Arrange the item lines as a Markdown table with the columns Row and Item line, skipping blank lines. Begin at the line that contains "This screenshot has width=1216, height=680." and stop after the line that contains "(x=1435, y=483)".

Item-finding records:
******************************

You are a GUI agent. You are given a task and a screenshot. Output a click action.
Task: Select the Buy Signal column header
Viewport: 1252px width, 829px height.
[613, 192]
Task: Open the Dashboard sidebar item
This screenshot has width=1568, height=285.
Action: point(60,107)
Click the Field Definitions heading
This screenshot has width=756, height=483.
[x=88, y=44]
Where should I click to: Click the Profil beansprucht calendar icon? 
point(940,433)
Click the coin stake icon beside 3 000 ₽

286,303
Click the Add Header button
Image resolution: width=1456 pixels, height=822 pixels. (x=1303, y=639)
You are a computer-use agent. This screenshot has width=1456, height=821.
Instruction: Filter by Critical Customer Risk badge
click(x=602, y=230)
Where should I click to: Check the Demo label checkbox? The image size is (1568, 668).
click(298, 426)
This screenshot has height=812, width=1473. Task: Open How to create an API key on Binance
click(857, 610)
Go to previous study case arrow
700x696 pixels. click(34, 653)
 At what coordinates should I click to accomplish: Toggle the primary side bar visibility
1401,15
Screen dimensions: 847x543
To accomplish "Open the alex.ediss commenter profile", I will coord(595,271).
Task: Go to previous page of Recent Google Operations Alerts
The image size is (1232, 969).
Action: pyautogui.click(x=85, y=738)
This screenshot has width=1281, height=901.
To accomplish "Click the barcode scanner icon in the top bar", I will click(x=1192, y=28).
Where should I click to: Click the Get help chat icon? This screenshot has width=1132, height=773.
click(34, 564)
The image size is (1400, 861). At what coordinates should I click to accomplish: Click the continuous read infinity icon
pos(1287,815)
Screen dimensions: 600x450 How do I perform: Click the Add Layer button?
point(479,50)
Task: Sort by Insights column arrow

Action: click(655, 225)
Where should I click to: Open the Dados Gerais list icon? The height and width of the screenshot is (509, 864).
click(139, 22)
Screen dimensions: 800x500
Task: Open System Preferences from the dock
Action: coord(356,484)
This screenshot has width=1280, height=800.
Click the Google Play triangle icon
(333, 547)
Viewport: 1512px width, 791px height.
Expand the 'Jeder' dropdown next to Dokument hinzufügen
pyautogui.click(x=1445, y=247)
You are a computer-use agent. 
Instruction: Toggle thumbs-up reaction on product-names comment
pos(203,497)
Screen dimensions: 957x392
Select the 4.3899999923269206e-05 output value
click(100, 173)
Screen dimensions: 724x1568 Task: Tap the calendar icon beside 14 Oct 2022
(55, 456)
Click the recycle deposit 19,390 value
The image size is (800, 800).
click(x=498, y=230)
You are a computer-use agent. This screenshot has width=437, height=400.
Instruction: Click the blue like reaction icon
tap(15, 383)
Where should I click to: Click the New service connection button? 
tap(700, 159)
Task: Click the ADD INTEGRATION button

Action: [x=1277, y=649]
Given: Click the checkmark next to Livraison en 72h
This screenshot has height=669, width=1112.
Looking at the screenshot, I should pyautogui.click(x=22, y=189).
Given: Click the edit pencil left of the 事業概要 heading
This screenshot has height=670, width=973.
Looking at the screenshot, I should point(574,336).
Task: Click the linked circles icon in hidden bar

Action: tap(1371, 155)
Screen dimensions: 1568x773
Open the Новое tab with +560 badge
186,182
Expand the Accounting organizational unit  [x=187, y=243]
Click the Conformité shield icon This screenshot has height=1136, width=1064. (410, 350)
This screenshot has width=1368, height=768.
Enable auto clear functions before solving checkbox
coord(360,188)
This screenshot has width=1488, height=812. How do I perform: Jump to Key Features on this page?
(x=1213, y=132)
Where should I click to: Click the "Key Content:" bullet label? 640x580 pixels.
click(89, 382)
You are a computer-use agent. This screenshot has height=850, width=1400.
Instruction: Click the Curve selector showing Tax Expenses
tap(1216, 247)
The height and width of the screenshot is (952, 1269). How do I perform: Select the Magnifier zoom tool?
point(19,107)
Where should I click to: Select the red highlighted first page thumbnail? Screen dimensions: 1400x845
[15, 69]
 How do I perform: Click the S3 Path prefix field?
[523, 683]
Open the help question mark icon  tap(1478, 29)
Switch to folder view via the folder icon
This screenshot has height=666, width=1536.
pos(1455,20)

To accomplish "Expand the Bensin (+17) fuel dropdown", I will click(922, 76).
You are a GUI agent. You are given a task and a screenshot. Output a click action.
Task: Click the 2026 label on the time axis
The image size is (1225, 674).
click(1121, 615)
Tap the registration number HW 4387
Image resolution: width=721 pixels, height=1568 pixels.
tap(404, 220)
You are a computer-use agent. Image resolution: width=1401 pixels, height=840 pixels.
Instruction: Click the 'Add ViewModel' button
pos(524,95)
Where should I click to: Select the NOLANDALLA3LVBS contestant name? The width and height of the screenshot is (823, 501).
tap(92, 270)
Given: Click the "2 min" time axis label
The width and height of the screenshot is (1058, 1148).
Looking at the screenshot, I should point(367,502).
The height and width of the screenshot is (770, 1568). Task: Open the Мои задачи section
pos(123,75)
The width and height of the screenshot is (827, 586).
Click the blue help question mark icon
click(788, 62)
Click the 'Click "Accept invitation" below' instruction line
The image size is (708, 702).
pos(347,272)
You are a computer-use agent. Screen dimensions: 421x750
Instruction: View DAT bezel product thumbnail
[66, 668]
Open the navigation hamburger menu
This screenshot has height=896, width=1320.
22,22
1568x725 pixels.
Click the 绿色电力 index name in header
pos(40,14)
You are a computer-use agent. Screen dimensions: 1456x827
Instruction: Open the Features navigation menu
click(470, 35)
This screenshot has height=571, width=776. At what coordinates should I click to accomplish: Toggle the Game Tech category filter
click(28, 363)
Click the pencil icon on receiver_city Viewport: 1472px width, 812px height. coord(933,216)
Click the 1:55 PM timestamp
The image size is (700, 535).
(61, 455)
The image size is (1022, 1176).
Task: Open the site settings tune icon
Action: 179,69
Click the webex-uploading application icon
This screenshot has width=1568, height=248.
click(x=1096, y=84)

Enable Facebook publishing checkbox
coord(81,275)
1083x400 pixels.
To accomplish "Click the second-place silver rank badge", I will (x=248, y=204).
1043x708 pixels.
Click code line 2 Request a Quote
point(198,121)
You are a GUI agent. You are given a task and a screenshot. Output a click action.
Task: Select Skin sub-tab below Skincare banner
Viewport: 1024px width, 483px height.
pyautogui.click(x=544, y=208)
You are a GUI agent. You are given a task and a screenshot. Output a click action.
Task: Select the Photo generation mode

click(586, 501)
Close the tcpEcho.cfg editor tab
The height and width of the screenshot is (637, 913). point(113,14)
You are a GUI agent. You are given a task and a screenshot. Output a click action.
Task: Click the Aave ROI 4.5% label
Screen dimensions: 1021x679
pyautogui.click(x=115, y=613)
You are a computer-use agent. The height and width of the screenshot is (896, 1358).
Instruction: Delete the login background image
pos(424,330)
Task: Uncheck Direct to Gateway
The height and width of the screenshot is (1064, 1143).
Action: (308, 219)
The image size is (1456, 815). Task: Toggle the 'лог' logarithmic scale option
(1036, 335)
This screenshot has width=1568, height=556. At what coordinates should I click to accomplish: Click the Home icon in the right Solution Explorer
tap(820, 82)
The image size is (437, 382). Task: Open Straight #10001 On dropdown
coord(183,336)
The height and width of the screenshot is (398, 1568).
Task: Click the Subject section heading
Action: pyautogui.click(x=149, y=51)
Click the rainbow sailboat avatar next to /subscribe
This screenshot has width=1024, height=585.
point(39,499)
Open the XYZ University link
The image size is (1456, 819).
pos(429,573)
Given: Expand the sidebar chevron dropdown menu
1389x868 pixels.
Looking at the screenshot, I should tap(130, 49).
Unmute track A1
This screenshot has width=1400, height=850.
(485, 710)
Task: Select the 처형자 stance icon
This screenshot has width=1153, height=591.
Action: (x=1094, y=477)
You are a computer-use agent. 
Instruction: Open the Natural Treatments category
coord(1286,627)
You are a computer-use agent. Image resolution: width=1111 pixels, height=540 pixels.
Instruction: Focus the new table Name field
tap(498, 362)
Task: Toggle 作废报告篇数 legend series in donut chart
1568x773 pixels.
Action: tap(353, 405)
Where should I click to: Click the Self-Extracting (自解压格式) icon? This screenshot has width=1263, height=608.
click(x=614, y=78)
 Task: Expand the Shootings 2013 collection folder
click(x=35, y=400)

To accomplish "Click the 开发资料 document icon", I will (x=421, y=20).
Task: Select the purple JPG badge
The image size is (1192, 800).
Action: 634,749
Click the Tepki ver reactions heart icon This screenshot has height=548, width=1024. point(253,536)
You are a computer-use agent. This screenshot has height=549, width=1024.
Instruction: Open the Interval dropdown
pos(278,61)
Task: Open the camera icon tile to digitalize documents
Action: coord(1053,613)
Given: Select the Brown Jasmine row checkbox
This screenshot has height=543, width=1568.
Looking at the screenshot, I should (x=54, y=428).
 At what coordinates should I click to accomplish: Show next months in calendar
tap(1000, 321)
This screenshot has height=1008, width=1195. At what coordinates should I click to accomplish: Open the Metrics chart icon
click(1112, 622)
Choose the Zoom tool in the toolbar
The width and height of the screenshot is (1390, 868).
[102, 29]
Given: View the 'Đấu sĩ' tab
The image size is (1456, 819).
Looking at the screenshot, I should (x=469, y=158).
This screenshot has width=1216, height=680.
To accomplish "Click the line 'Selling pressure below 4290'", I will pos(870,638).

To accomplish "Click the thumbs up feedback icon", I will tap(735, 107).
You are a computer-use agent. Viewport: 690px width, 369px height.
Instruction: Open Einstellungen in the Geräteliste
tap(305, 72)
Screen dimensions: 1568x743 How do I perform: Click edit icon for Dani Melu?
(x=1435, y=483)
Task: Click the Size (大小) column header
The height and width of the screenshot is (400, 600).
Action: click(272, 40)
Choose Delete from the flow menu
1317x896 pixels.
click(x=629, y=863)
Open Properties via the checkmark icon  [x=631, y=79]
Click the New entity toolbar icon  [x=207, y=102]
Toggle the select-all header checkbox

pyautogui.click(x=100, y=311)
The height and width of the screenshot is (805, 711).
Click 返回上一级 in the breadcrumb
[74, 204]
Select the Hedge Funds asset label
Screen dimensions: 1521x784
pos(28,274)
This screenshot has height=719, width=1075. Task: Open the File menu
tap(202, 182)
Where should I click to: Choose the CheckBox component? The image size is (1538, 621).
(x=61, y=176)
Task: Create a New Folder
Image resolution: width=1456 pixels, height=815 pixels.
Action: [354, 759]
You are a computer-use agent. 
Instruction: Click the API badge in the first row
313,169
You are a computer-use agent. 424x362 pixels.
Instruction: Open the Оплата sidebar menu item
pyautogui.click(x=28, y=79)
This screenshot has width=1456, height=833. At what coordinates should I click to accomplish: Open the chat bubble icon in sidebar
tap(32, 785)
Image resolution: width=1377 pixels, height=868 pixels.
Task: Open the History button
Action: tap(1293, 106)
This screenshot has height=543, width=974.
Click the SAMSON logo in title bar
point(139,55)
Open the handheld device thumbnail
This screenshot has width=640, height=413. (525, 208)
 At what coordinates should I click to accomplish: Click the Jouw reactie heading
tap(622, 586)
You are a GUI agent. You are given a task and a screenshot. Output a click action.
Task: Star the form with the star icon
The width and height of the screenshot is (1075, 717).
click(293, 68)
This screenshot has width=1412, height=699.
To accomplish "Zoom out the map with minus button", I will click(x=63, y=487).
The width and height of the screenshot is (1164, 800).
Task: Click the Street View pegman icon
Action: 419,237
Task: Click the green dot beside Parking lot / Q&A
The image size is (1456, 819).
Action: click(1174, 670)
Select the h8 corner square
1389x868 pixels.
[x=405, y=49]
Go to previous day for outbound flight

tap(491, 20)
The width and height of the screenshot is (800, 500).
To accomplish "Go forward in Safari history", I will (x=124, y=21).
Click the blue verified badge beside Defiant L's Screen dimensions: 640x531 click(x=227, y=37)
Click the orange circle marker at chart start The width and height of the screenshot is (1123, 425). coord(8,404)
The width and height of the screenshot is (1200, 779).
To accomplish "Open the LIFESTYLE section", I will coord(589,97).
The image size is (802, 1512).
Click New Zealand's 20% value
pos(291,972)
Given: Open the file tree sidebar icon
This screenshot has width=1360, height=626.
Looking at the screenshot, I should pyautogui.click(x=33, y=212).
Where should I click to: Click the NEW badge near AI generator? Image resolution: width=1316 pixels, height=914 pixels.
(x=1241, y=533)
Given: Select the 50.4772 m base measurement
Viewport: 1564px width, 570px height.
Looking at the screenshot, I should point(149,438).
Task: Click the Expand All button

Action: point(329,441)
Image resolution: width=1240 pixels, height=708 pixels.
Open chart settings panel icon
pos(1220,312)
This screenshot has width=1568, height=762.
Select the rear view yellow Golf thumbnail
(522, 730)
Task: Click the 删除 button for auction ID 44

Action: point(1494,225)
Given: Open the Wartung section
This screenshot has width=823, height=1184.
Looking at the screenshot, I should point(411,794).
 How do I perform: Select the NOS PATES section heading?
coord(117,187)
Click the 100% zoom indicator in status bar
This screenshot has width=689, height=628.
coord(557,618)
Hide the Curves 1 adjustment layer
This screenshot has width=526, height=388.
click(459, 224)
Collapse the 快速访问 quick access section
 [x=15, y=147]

******************************

**Complete answer**
| Row | Item line |
|---|---|
| 1 | This screenshot has width=1216, height=680. |
| 2 | To accomplish "Click the line 'Selling pressure below 4290'", I will pos(870,638). |
| 3 | To accomplish "Click the thumbs up feedback icon", I will tap(735, 107). |
| 4 | You are a computer-use agent. Viewport: 690px width, 369px height. |
| 5 | Instruction: Open Einstellungen in the Geräteliste |
| 6 | tap(305, 72) |
| 7 | Screen dimensions: 1568x743 How do I perform: Click edit icon for Dani Melu? |
| 8 | (x=1435, y=483) |